Search code examples
rdatetimetimesumposixct

Sum POSIXct POSIXt values from a column


I have one data frame with more than 1000 rows, and I have one column duracao which I want to sum the values that have there HH:MM, and resulting also the value as HH:MM.

df <- data.frame(duracao = c("00:29", "00:26", "00:38"))

#The sum should be 01:33

First I tried:

class(df$duracao)
>character

df$duracao<-as.numeric(df$duracao)

df <- df %>%
  mutate(duracao = seconds_to_period(duracao * 86400))

df <- df %>% #aqui
  mutate(duracao = sprintf("%02d:%02d", hour(duracao), minute(duracao)))

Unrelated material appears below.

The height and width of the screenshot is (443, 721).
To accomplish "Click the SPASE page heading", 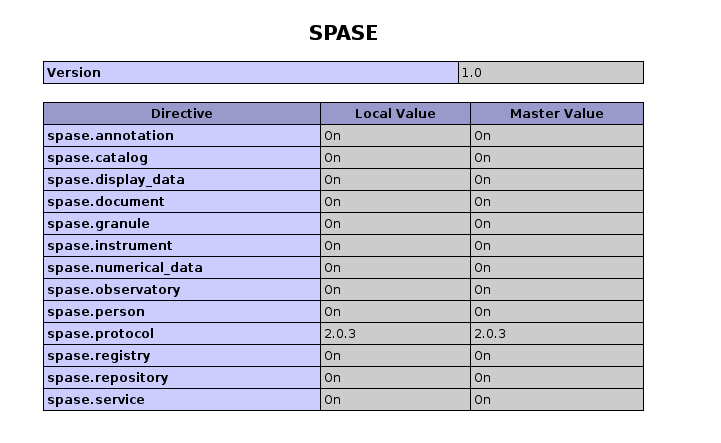I will coord(343,33).
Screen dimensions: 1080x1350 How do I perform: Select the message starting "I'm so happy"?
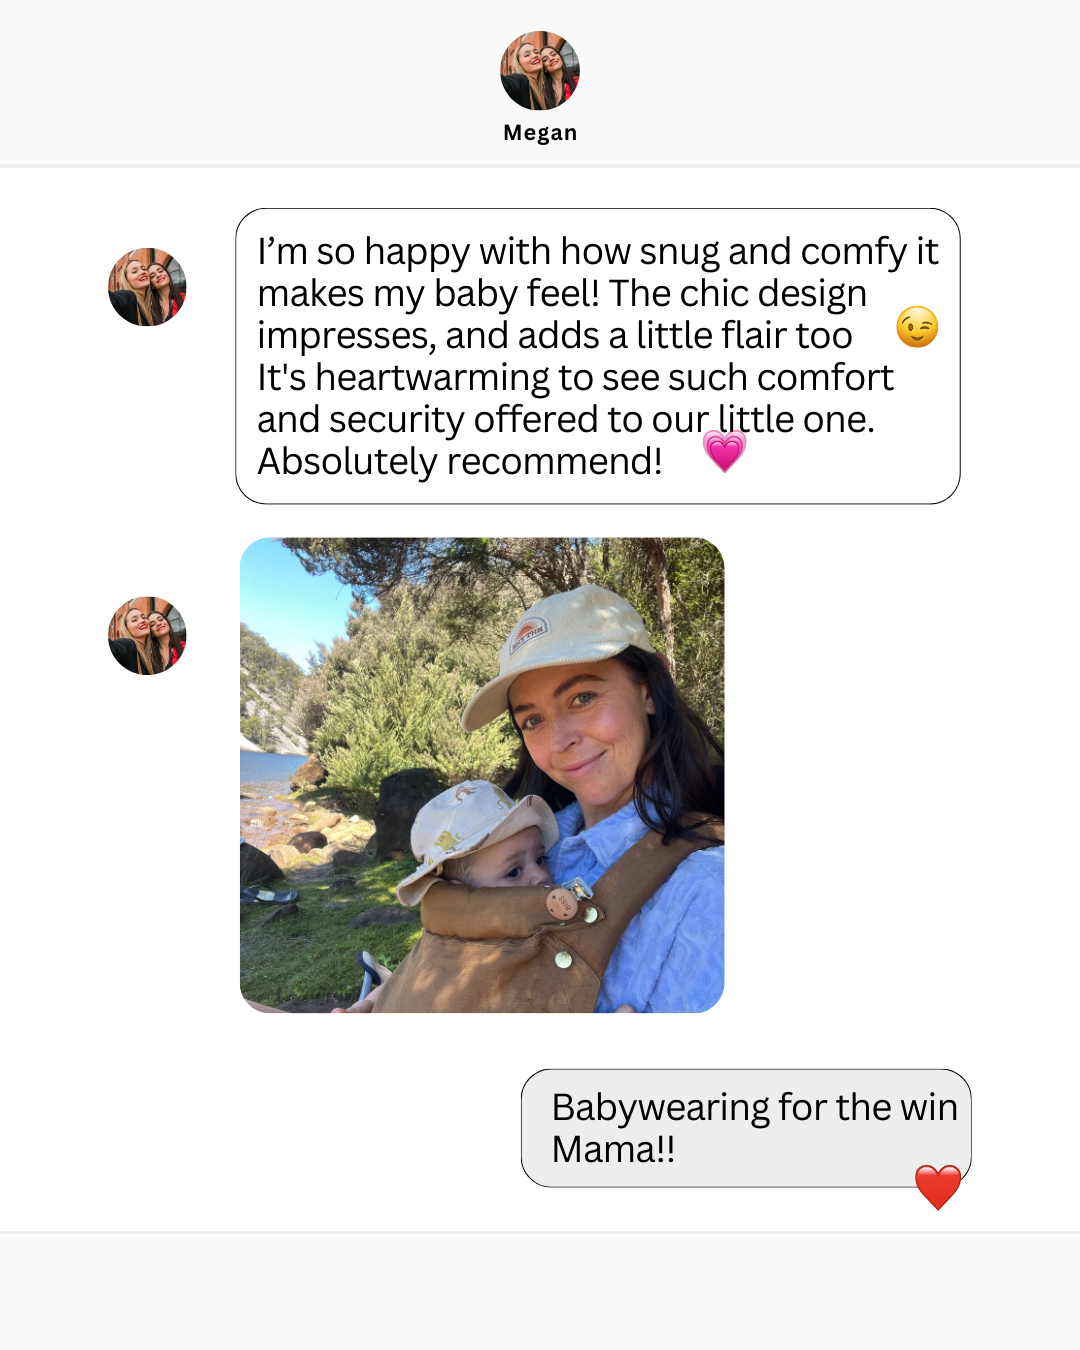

total_duracao <- sum(df$duracao)

Then second try:

df$duracao <- as.POSIXct(df$duracao, format = "%H:%M", tz = "UTC")
df <- df %>%
  mutate(duracao_sec = as.numeric(duracao - as.POSIXct("1970-01-01", tz = "UTC")))
total_seconds <- sum(df$duracao_sec)                                  
total_hours <- total_seconds %/% 3600
total_minutes <- (total_seconds %% 3600) %/% 60
total_duracao <- sprintf("%02d:%02d", total_hours, total_minutes)
print(total_duracao)

Update

I found these weird values in the column

I ran this code

which(!grepl("\\d{2}:\\d{2}", df$duracao))

And the values were:

 -1:-20 , -1:-00 and -1:-11

it should be 1:20, 1:00 and 1:11, how can I change it, please?


Solution

  • library(dplyr)
    library(lubridate)
    
    df |>
      mutate(duracao = gsub("-", "", duracao, fixed = TRUE),
             period = as.duration(hm(duracao))) |>
      summarize(period = seconds_to_period(sum(period)),
                hh_mm = paste0(sum(day(period * 24) + hour(period)), ":", minute(period)))
    #      period hh_mm
    # 1 1H 33M 0S  1:33
    

    If you don't want the values in a data frame then you can simply use this pipe chain (and ignore the library(dplyr) statement):

    library(lubridate)
    
    df$duracao |>
      gsub("-", "", x = _, fixed = TRUE) |>
      hm() |>
      as.duration() |>
      sum() |>
      seconds_to_period()
    

    Note that this returns a Period object. This makes it easy to extract components if you need:

    total_duracao <- df$duracao |>
      gsub("-", "", x = _, fixed = TRUE) |>
      hm() |>
      as.duration() |>
      sum() |>
      seconds_to_period()
    
    hour(total_duracao)
    # [1] 1
    
    minute(total_duracao)
    # [1] 33
    
    second(total_duracao)
    # [1] 0